* Task item: Please restate each entry word for word.

* Data supplied:
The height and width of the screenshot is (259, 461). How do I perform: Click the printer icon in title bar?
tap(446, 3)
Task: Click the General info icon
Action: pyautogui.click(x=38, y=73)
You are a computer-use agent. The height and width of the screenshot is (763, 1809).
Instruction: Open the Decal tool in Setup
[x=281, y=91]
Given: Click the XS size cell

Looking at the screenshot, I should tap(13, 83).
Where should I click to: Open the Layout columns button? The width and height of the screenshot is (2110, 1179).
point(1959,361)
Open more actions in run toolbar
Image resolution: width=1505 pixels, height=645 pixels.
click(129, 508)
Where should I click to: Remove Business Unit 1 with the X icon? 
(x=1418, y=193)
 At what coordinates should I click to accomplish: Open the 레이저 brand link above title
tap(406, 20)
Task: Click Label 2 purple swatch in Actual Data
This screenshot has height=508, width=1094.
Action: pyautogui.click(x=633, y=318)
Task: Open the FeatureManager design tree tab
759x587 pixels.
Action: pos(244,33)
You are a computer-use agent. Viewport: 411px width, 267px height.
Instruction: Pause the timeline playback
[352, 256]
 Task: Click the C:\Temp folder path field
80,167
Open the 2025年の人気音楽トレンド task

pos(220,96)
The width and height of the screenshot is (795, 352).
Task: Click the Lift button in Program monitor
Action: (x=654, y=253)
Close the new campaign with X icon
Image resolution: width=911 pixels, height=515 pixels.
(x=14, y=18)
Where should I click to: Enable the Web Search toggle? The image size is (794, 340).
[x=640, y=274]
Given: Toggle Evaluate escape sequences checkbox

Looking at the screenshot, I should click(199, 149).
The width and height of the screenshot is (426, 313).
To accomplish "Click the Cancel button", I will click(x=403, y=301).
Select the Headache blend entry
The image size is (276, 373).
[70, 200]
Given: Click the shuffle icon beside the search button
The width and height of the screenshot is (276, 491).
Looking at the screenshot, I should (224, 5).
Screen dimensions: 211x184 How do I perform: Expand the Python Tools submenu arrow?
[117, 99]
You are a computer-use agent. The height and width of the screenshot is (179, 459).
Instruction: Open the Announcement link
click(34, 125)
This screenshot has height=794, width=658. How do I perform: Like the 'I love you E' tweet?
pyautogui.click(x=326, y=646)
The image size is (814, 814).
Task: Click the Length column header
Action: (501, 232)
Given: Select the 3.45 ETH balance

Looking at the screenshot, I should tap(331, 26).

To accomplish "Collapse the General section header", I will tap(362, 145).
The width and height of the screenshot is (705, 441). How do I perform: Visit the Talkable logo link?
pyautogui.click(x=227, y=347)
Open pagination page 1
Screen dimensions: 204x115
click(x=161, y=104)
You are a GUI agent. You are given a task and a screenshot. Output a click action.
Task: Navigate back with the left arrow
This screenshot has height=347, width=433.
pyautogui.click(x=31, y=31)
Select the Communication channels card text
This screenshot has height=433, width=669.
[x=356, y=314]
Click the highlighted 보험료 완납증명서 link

* The completed task:
The height and width of the screenshot is (259, 461). How do I perform: Click the printer icon in title bar?
tap(446, 3)
Task: Click the General info icon
Action: pyautogui.click(x=38, y=73)
You are a computer-use agent. The height and width of the screenshot is (763, 1809).
Instruction: Open the Decal tool in Setup
[x=281, y=91]
Given: Click the XS size cell

Looking at the screenshot, I should tap(13, 83).
Where should I click to: Open the Layout columns button? The width and height of the screenshot is (2110, 1179).
point(1959,361)
Open more actions in run toolbar
Image resolution: width=1505 pixels, height=645 pixels.
click(129, 508)
Where should I click to: Remove Business Unit 1 with the X icon? 
(x=1418, y=193)
 At what coordinates should I click to accomplish: Open the 레이저 brand link above title
tap(406, 20)
Task: Click Label 2 purple swatch in Actual Data
This screenshot has height=508, width=1094.
Action: pyautogui.click(x=633, y=318)
Task: Open the FeatureManager design tree tab
759x587 pixels.
Action: pos(244,33)
You are a computer-use agent. Viewport: 411px width, 267px height.
Instruction: Pause the timeline playback
[352, 256]
 Task: Click the C:\Temp folder path field
80,167
Open the 2025年の人気音楽トレンド task

pos(220,96)
The width and height of the screenshot is (795, 352).
Task: Click the Lift button in Program monitor
Action: (x=654, y=253)
Close the new campaign with X icon
Image resolution: width=911 pixels, height=515 pixels.
(x=14, y=18)
Where should I click to: Enable the Web Search toggle? The image size is (794, 340).
[x=640, y=274]
Given: Toggle Evaluate escape sequences checkbox

Looking at the screenshot, I should click(199, 149).
The width and height of the screenshot is (426, 313).
To accomplish "Click the Cancel button", I will click(x=403, y=301).
Select the Headache blend entry
The image size is (276, 373).
[70, 200]
Given: Click the shuffle icon beside the search button
The width and height of the screenshot is (276, 491).
Looking at the screenshot, I should (224, 5).
Screen dimensions: 211x184 How do I perform: Expand the Python Tools submenu arrow?
[117, 99]
You are a computer-use agent. The height and width of the screenshot is (179, 459).
Instruction: Open the Announcement link
click(34, 125)
This screenshot has height=794, width=658. How do I perform: Like the 'I love you E' tweet?
pyautogui.click(x=326, y=646)
The image size is (814, 814).
Task: Click the Length column header
Action: (501, 232)
Given: Select the 3.45 ETH balance

Looking at the screenshot, I should tap(331, 26).

To accomplish "Collapse the General section header", I will tap(362, 145).
The width and height of the screenshot is (705, 441). How do I perform: Visit the Talkable logo link?
pyautogui.click(x=227, y=347)
Open pagination page 1
Screen dimensions: 204x115
click(x=161, y=104)
You are a GUI agent. You are given a task and a screenshot. Output a click action.
Task: Navigate back with the left arrow
This screenshot has height=347, width=433.
pyautogui.click(x=31, y=31)
Select the Communication channels card text
This screenshot has height=433, width=669.
[x=356, y=314]
Click the highlighted 보험료 완납증명서 link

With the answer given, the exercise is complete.